MATERIAL SHOWN:
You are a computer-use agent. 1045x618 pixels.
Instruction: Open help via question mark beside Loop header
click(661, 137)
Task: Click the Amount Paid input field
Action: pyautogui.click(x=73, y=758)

EXERCISE DETAILS:
Write out the entries again, swapping "Loop header" for "Loop section title" and leaving everything else as it is.

CORRECT ANSWER:
You are a computer-use agent. 1045x618 pixels.
Instruction: Open help via question mark beside Loop section title
click(661, 137)
Task: Click the Amount Paid input field
Action: pyautogui.click(x=73, y=758)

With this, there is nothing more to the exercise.